(Screenshot grounding data)
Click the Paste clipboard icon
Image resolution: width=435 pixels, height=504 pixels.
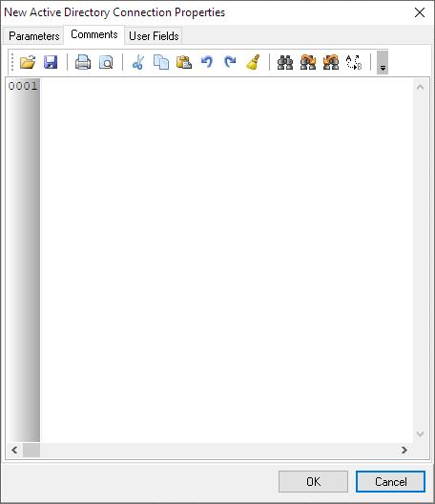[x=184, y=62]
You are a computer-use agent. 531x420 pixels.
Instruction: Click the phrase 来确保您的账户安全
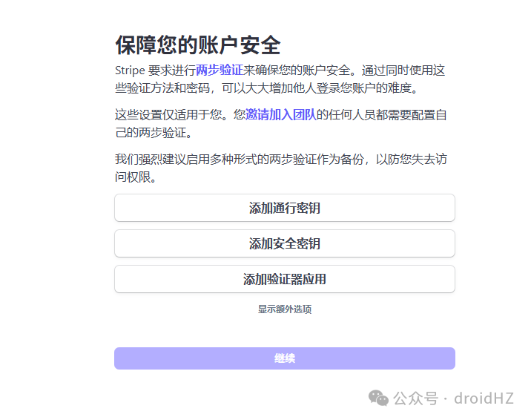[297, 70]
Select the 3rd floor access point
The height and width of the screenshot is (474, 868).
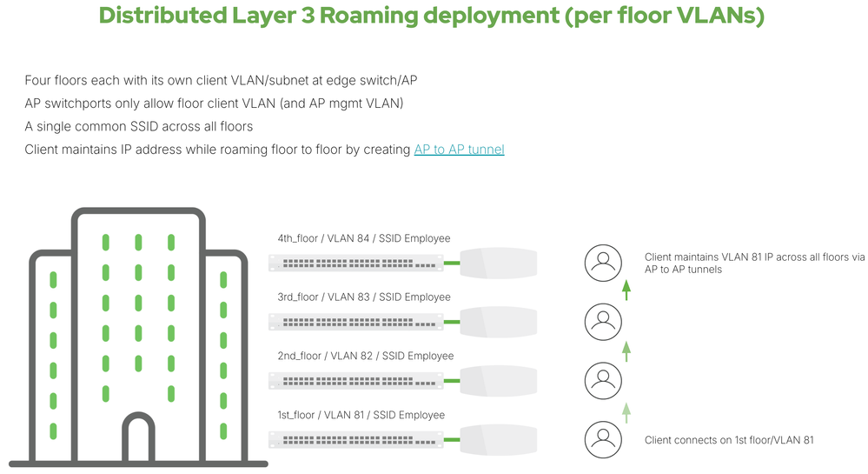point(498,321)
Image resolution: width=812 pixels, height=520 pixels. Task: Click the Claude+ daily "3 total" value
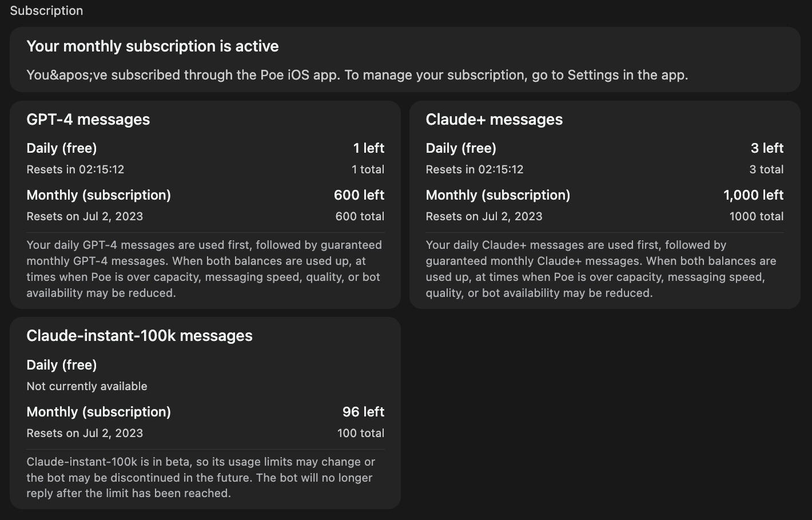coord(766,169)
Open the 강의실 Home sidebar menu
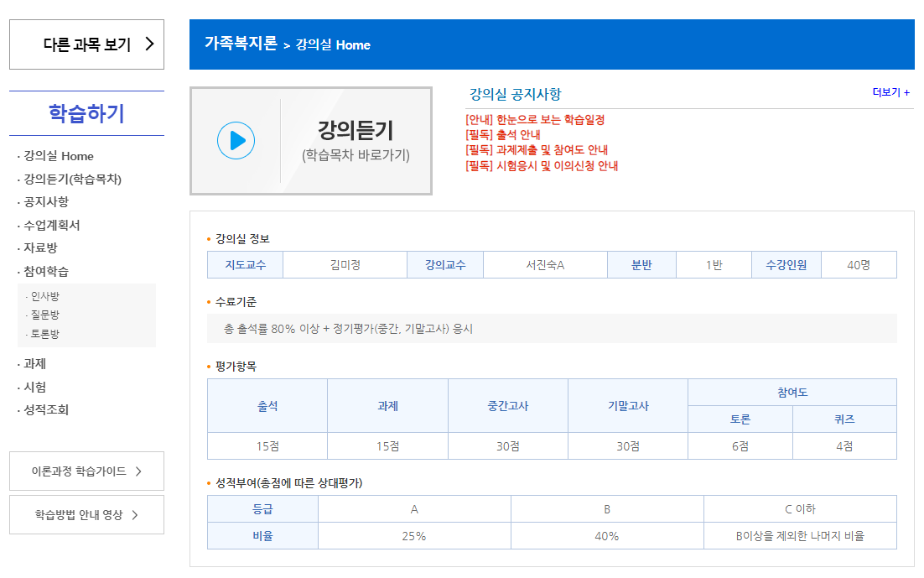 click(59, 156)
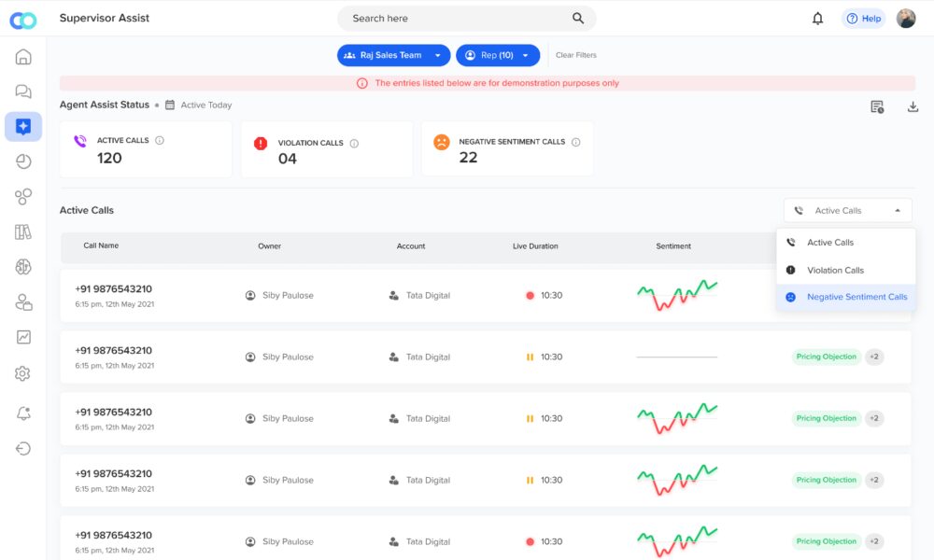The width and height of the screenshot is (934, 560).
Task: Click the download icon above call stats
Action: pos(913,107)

...

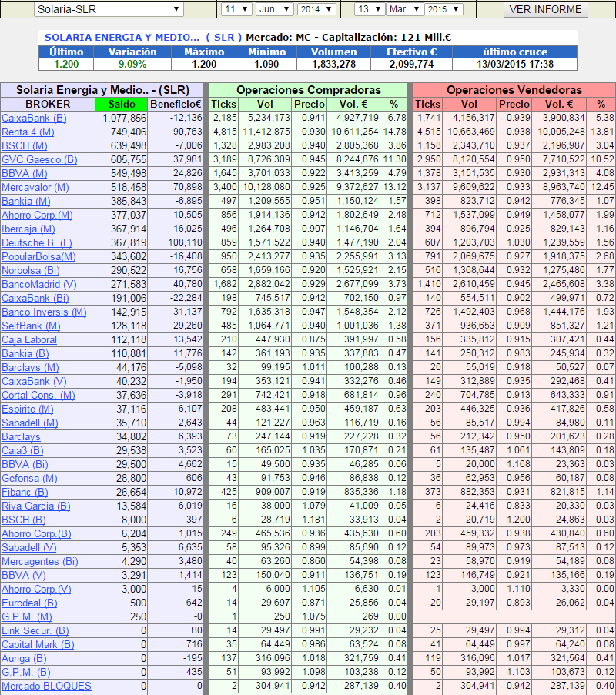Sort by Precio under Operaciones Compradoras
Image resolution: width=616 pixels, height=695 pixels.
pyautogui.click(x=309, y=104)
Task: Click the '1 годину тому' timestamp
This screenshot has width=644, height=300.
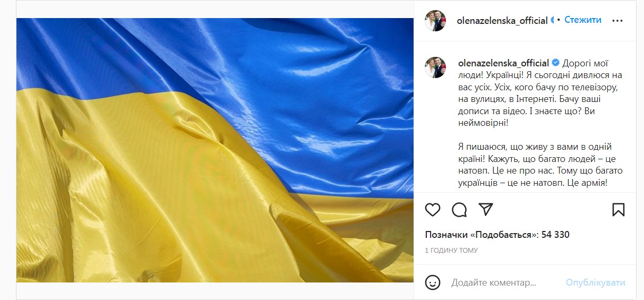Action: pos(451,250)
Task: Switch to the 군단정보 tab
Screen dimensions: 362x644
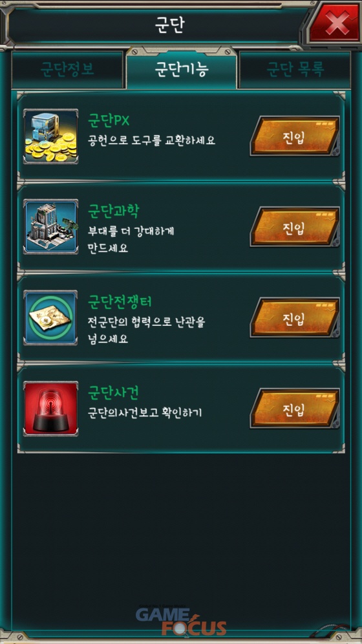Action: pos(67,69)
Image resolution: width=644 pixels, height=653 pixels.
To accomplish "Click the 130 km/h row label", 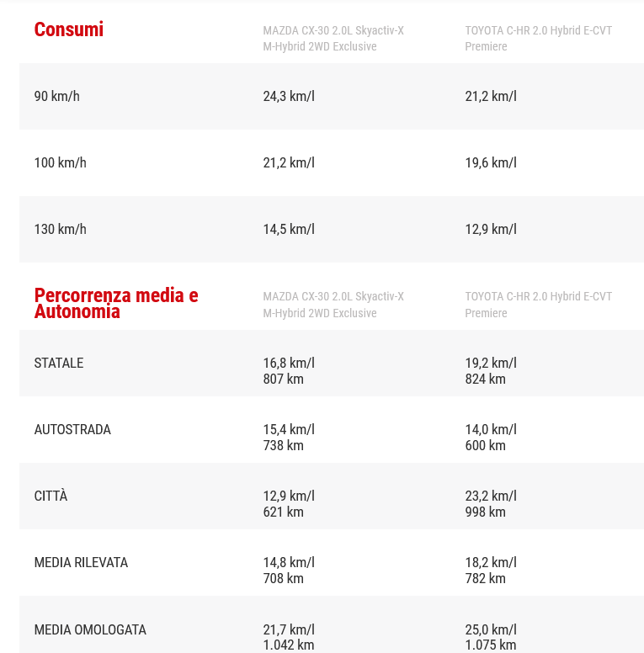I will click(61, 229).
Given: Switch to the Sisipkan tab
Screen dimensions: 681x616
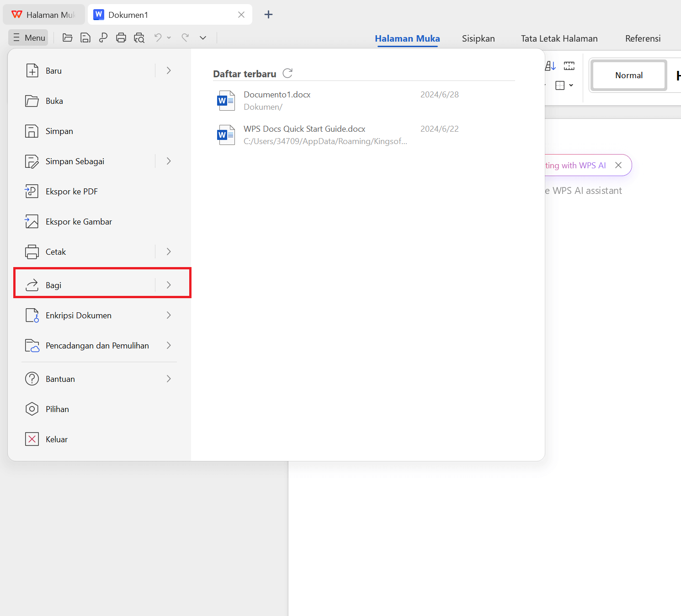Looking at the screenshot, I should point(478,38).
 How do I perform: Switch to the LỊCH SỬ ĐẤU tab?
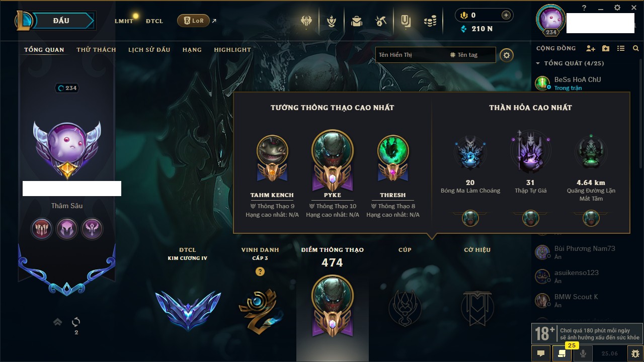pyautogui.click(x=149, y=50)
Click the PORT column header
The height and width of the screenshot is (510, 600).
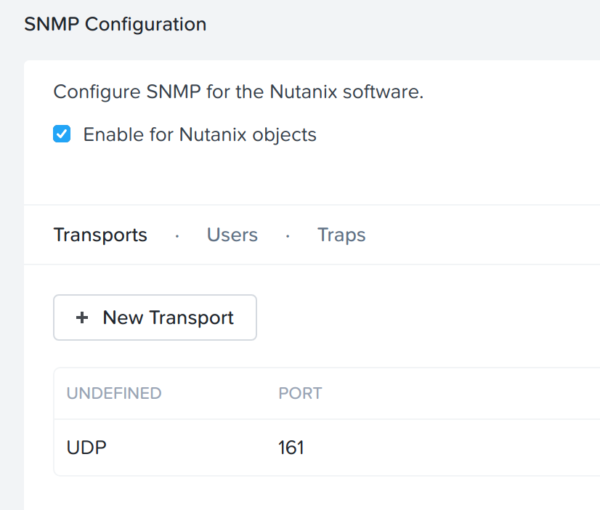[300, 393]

■ EXERCISE PROMPT ■
Find the line with "Click the Paste clipboard icon" in the entries above. Set down exactly every line from it up to and including the line with "Select the 3rd floor access point", images excluded.

■ SOLUTION FOR THIS PROBLEM ■
Click the Paste clipboard icon
Image resolution: width=435 pixels, height=504 pixels.
[x=184, y=62]
You are a computer-use agent. 531x420 pixels.
Instruction: Click the phrase 来确保您的账户安全
[297, 70]
Select the 3rd floor access point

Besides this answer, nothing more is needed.